Exercise aim> Check every line of the material for the word "width". Copy those that have it.
*** Begin section ***
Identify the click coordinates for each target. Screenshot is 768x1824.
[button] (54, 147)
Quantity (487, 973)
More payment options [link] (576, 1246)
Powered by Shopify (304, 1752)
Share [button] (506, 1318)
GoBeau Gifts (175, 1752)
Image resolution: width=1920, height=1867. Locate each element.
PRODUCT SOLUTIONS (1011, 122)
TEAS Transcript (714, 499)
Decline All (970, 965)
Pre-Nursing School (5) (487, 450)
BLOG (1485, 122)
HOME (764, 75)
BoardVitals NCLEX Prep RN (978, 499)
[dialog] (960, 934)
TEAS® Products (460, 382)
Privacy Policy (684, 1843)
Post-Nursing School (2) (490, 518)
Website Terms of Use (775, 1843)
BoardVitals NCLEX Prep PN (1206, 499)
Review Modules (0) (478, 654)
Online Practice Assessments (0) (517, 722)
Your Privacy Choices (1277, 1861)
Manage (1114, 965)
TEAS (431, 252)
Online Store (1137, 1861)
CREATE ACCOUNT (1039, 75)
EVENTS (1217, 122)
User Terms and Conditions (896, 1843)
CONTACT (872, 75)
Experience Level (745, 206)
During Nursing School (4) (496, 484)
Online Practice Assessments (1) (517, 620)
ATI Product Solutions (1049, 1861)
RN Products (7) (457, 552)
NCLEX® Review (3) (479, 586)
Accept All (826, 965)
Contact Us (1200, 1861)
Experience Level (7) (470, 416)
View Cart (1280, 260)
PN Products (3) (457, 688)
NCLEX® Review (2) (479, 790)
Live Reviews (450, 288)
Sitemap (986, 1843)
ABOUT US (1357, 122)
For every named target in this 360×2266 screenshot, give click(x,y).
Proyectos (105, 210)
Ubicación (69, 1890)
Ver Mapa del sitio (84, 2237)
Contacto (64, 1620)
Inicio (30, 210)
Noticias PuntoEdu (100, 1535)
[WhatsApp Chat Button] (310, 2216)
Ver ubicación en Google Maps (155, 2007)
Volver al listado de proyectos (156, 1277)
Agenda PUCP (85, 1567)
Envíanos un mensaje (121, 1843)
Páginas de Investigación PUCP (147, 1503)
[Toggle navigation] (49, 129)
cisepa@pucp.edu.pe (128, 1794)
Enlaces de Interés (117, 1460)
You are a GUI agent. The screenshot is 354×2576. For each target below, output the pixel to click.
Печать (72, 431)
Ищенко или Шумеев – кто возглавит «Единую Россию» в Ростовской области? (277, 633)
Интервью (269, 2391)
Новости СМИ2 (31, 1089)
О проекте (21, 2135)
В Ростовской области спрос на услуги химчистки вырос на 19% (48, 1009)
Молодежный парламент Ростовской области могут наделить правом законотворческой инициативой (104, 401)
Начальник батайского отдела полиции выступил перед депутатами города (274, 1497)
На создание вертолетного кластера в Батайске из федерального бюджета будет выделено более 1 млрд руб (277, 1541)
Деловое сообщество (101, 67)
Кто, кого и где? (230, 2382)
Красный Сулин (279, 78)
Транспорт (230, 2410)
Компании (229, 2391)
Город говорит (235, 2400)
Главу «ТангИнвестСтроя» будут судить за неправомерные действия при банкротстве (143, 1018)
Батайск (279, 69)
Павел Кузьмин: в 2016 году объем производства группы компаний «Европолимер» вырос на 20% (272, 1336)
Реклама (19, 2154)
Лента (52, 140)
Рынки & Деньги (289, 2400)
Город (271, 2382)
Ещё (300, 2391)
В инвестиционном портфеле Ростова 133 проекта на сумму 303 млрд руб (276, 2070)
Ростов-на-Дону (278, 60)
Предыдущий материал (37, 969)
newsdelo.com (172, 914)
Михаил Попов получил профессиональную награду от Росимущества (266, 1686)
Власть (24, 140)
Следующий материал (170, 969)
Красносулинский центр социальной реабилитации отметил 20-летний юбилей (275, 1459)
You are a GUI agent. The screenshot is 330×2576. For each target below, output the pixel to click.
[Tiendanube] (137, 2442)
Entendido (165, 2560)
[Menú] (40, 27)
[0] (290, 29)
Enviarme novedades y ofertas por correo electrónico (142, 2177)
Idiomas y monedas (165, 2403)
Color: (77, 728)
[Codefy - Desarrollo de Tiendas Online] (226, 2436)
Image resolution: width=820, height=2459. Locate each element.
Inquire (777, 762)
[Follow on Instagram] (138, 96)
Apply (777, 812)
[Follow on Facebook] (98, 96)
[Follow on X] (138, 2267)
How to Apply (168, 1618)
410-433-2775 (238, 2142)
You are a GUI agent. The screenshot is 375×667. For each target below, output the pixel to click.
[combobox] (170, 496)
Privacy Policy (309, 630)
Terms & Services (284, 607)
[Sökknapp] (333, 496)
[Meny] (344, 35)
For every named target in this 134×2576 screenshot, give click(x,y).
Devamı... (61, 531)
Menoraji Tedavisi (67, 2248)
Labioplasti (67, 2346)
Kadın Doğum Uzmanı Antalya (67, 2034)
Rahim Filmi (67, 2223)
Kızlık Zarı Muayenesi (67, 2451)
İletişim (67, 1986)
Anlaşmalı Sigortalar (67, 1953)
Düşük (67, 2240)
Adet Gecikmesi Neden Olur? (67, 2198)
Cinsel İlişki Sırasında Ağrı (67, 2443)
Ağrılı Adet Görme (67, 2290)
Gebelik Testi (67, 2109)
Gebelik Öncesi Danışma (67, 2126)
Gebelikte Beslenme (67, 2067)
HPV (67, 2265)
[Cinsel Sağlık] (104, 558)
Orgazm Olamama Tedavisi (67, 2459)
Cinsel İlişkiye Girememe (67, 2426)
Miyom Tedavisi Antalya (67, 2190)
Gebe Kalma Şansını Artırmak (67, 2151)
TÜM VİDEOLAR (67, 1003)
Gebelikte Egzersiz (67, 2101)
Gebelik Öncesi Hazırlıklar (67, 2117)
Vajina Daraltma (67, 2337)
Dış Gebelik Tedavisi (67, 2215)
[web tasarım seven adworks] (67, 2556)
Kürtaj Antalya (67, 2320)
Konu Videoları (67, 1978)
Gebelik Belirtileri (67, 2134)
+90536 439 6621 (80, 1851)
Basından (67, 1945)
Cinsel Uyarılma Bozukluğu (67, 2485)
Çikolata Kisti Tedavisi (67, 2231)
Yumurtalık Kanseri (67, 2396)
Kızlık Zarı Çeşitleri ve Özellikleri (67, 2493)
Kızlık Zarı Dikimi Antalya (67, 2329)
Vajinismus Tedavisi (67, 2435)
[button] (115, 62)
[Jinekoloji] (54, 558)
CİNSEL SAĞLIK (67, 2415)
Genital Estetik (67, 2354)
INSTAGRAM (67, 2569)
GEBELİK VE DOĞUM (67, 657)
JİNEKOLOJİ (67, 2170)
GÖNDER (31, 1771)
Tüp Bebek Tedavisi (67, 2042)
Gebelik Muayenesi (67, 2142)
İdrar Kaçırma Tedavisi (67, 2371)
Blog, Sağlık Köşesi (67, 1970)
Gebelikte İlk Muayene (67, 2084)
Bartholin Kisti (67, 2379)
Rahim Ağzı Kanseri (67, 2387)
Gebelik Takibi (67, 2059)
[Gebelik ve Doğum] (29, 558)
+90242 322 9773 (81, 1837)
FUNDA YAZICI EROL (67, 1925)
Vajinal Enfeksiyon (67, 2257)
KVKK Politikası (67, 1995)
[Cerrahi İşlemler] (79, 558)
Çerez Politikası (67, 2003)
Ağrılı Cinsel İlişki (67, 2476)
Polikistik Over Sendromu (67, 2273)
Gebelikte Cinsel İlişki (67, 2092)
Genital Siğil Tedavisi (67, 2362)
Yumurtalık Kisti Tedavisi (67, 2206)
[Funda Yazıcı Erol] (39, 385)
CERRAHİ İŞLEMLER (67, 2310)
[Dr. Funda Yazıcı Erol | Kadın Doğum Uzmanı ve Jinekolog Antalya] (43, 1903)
*** End section ***
Solution for this exercise>
Image resolution: width=1920, height=1867. Locate each element.
Image resolution: width=820, height=2459. Locate each element.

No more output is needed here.